(Source data Opens)
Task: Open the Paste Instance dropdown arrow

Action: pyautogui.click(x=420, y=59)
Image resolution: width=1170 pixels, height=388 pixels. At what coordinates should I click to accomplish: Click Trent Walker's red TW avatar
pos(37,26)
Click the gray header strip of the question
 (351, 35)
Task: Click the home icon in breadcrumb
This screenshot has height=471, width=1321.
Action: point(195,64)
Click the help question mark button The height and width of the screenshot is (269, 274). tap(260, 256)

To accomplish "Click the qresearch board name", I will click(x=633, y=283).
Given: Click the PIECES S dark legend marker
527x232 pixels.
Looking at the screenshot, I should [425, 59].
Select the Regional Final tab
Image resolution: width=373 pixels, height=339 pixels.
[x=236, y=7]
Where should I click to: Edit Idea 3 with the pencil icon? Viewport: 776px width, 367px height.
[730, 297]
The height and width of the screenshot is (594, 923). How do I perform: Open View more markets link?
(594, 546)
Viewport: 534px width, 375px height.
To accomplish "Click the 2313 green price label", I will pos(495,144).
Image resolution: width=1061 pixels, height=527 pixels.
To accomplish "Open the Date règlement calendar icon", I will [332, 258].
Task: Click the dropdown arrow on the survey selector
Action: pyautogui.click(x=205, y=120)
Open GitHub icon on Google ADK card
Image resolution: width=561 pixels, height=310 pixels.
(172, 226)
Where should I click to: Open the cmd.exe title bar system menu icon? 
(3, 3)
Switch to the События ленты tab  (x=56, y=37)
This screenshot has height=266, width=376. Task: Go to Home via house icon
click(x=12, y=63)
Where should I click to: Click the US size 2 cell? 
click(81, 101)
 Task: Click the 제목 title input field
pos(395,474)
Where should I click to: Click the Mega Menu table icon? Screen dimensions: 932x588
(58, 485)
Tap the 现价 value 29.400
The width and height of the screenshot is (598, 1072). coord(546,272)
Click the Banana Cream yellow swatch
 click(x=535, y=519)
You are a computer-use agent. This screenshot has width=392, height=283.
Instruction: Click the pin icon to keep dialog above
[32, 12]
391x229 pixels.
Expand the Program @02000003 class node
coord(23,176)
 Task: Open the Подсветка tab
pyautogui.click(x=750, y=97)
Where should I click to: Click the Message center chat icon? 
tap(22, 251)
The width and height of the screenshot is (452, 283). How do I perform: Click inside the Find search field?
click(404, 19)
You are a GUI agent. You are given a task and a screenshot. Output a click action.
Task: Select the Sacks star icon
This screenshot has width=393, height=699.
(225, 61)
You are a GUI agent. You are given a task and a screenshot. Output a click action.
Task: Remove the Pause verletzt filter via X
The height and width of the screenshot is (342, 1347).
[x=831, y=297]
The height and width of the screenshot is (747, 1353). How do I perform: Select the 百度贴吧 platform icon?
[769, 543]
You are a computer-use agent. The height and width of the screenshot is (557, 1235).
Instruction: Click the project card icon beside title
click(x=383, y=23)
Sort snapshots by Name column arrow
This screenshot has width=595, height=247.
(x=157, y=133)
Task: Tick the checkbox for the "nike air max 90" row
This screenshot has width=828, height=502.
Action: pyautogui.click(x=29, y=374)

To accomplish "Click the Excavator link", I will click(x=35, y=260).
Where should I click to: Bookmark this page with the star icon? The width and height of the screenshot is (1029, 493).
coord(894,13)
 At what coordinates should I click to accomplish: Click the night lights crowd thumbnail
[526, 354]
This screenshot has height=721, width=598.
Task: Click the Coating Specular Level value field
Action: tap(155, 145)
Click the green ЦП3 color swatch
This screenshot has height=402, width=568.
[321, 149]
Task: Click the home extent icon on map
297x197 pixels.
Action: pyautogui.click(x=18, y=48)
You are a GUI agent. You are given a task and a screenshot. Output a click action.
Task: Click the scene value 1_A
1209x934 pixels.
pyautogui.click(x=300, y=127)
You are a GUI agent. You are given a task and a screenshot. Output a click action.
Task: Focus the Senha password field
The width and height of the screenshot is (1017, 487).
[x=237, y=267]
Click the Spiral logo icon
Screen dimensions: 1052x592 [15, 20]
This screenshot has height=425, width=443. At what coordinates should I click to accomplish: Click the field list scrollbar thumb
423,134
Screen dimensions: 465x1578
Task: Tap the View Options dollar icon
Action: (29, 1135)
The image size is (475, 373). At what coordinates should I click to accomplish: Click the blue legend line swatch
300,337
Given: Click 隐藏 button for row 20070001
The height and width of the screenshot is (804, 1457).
(Source data Closes)
--- What to work on ---
Copy each line of the data above without altering a single character.

--- Response below ---
Task: Open the Paste Instance dropdown arrow

Action: pyautogui.click(x=420, y=59)
Image resolution: width=1170 pixels, height=388 pixels. At what coordinates should I click to accomplish: Click Trent Walker's red TW avatar
pos(37,26)
Click the gray header strip of the question
 (351, 35)
Task: Click the home icon in breadcrumb
This screenshot has height=471, width=1321.
Action: point(195,64)
Click the help question mark button The height and width of the screenshot is (269, 274). tap(260, 256)

To accomplish "Click the qresearch board name", I will click(x=633, y=283).
Given: Click the PIECES S dark legend marker
527x232 pixels.
Looking at the screenshot, I should [425, 59].
Select the Regional Final tab
Image resolution: width=373 pixels, height=339 pixels.
[x=236, y=7]
Where should I click to: Edit Idea 3 with the pencil icon? Viewport: 776px width, 367px height.
[730, 297]
The height and width of the screenshot is (594, 923). How do I perform: Open View more markets link?
(594, 546)
Viewport: 534px width, 375px height.
To accomplish "Click the 2313 green price label", I will pos(495,144).
Image resolution: width=1061 pixels, height=527 pixels.
To accomplish "Open the Date règlement calendar icon", I will [332, 258].
Task: Click the dropdown arrow on the survey selector
Action: pyautogui.click(x=205, y=120)
Open GitHub icon on Google ADK card
Image resolution: width=561 pixels, height=310 pixels.
(172, 226)
Where should I click to: Open the cmd.exe title bar system menu icon? 
(3, 3)
Switch to the События ленты tab  (x=56, y=37)
This screenshot has height=266, width=376. Task: Go to Home via house icon
click(x=12, y=63)
Where should I click to: Click the US size 2 cell? 
click(81, 101)
 Task: Click the 제목 title input field
pos(395,474)
Where should I click to: Click the Mega Menu table icon? Screen dimensions: 932x588
(58, 485)
Tap the 现价 value 29.400
The width and height of the screenshot is (598, 1072). coord(546,272)
Click the Banana Cream yellow swatch
 click(x=535, y=519)
You are a computer-use agent. This screenshot has width=392, height=283.
Instruction: Click the pin icon to keep dialog above
[32, 12]
391x229 pixels.
Expand the Program @02000003 class node
coord(23,176)
 Task: Open the Подсветка tab
pyautogui.click(x=750, y=97)
Where should I click to: Click the Message center chat icon? 
tap(22, 251)
The width and height of the screenshot is (452, 283). How do I perform: Click inside the Find search field?
click(404, 19)
You are a GUI agent. You are given a task and a screenshot. Output a click action.
Task: Select the Sacks star icon
This screenshot has width=393, height=699.
(225, 61)
You are a GUI agent. You are given a task and a screenshot. Output a click action.
Task: Remove the Pause verletzt filter via X
The height and width of the screenshot is (342, 1347).
[x=831, y=297]
The height and width of the screenshot is (747, 1353). How do I perform: Select the 百度贴吧 platform icon?
[769, 543]
You are a computer-use agent. The height and width of the screenshot is (557, 1235).
Instruction: Click the project card icon beside title
click(x=383, y=23)
Sort snapshots by Name column arrow
This screenshot has width=595, height=247.
(x=157, y=133)
Task: Tick the checkbox for the "nike air max 90" row
This screenshot has width=828, height=502.
Action: pyautogui.click(x=29, y=374)

To accomplish "Click the Excavator link", I will click(x=35, y=260).
Where should I click to: Bookmark this page with the star icon? The width and height of the screenshot is (1029, 493).
coord(894,13)
 At what coordinates should I click to accomplish: Click the night lights crowd thumbnail
[526, 354]
This screenshot has height=721, width=598.
Task: Click the Coating Specular Level value field
Action: tap(155, 145)
Click the green ЦП3 color swatch
This screenshot has height=402, width=568.
[321, 149]
Task: Click the home extent icon on map
297x197 pixels.
Action: pyautogui.click(x=18, y=48)
You are a GUI agent. You are given a task and a screenshot. Output a click action.
Task: Click the scene value 1_A
1209x934 pixels.
pyautogui.click(x=300, y=127)
You are a GUI agent. You are given a task and a screenshot. Output a click action.
Task: Focus the Senha password field
The width and height of the screenshot is (1017, 487).
[x=237, y=267]
Click the Spiral logo icon
Screen dimensions: 1052x592 [15, 20]
This screenshot has height=425, width=443. At what coordinates should I click to accomplish: Click the field list scrollbar thumb
423,134
Screen dimensions: 465x1578
Task: Tap the View Options dollar icon
Action: (29, 1135)
The image size is (475, 373). At what coordinates should I click to accomplish: Click the blue legend line swatch
300,337
Given: Click 隐藏 button for row 20070001
The height and width of the screenshot is (804, 1457).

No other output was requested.